Nella giornata di ieri, 2 maggio, Khader Adnan, 45 anni, è morto dopo 86 giorni di sciopero della fame. Non si conosceranno mai i motivi ufficiali del suo arresto, come per gli altri mille palestinesi (su cinquemila prigionieri politici detenuti nelle carceri israeliane) sottoposti a detenzione amministrativa da parte delle autorità di occupazione, una prassi ripetutamente condannata dal diritto internazionale per le acclamate violazioni delle libertà fondamentali.
La detenzione amministrativa è una misura preventiva controversa che viene applicata dalle autorità israeliane in maniera pressoché esclusiva contro le persone palestinesi, che possono venire arrestate, anche per lunghi periodi di tempo, senza accuse formali né processo a loro carico. Molto spesso, nemmeno gli avvocati vengono messi al corrente delle ragioni che hanno portato alla detenzione dell’assistito, che può venire rinnovata senza una durata definita.
Per giustificarne l’incarcerazione, le autorità di occupazione e i media israeliani hanno insistito sull’appartenenza di Adnan al Jihad Islami, un movimento di resistenza nazionale fondato negli anni 80 da alcuni studenti palestinesi in Egitto e dichiarato organizzazione terroristica da Israele, Stati Uniti, Regno Unito e Unione Europea. La fazione, con la propria ala militare – le Brigate Al Quds – è ispirata da principi religiosi, si oppone all’esistenza dello stato di Israele ma al contempo non prende parte all’arena politica palestinese. Anche questa volta, tuttavia, le autorità israeliane non sono state in grado di formulare accuse formali e produrre prove a carico di Adnan, che non era un portavoce del Jihadi, come erroneamente riportato dai media israeliani, ma un carismatico simbolo di resistenza e perseveranza, sia per la sua organizzazione che per la causa palestinese tutta e pertanto ritenuto una voce scomoda.
Fornaio di professione, Adnan possedeva una panetteria a Qabatya, a sud di Jenin, città in cui viveva assieme alla moglie e nove figli. Laureatosi in matematica all’Università di Birzeit, ha iniziato il suo attivismo all’interno dei movimenti studenteschi, sostenendo politicamente il PIJ. Viene arrestato per la prima volta nel 1999 da Israele, che lo trattiene per quattro mesi, prima di venire arrestato nuovamente su mandato dell’Autorità Palestinese.
Per i due decenni successivi, Adnan entrava e usciva ripetutamente di prigione, spesso senza accuse e processi a carico e torturato dai suoi carcerieri, che lo sottoponevano ad estenuanti interrogatori.
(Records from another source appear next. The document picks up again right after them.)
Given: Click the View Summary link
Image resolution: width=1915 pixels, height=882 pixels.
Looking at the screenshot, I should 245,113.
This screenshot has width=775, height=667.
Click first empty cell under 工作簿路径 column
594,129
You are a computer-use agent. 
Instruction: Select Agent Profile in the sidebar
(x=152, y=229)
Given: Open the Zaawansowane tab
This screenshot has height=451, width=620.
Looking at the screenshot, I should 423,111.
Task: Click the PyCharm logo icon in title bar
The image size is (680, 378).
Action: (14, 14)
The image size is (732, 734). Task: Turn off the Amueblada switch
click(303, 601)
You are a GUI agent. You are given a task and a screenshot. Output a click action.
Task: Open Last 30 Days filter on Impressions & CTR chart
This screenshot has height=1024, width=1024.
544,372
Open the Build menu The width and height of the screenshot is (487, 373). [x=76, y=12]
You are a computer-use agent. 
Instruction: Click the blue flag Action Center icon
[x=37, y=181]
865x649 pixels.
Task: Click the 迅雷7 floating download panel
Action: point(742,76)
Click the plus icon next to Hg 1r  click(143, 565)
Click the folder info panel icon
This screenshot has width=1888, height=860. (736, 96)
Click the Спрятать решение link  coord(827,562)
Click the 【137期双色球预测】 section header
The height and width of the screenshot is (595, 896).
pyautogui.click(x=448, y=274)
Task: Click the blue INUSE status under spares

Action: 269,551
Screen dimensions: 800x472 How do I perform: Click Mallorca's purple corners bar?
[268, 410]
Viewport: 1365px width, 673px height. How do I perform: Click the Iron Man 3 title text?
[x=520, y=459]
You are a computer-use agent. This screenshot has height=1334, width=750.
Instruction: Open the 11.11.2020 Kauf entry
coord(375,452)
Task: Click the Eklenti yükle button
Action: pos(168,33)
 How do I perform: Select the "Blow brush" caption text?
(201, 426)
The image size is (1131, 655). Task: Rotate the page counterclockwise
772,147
I suoi lunghi scioperi della fame hanno attirato l’attenzione di tutto il mondo e scatenato proteste di solidarietà nella Palestina occupata. Per altre quattro volte, prima della sua morte, Adnan aveva messo in campo quella che di fatto è l’unica protesta possibile per i detenuti, con gravi ripercussioni sul suo fisico, digiunando per 25 giorni nel 2004, 67 nel 2012, 54 nel 2014 e 25 nel 2021. Lo stato di salute di Adnan era precipitato nelle ultime settimane. Le autorità israeliane si sono rifiutate di trasferirlo in ospedale e, lo scorso 23 aprile, hanno negato la richiesta di libertà su cauzione.
A seguito della sua morte, uno sciopero generale è stato proclamato in molte città della Cisgiordania, con manifestazioni e scontri scoppiati sin dalle prime ore del mattino. Dalla Striscia di Gaza sono stati lanciati 22 razzi, alcuni caduti nella città di Sderot e in altre città israeliane, senza tuttavia registrare feriti.
Durante la notte, l’artiglieria di terra e l’aviazione israeliana hanno bombardato pesantemente diversi siti della Striscia di Gaza, da nord a sud, comprese zone civili ad alta densità abitativa. Le fazioni hanno a loro volta proseguito con lanci di razzi verso i territori del 48, fino alla tregua dichiarata alle prime luci dell’alba. Non ce l’ha fatta l’anziano Hashel Mubarak Salman, ferito gravemente durante i bombardamenti e spirato questa mattina in ospedale.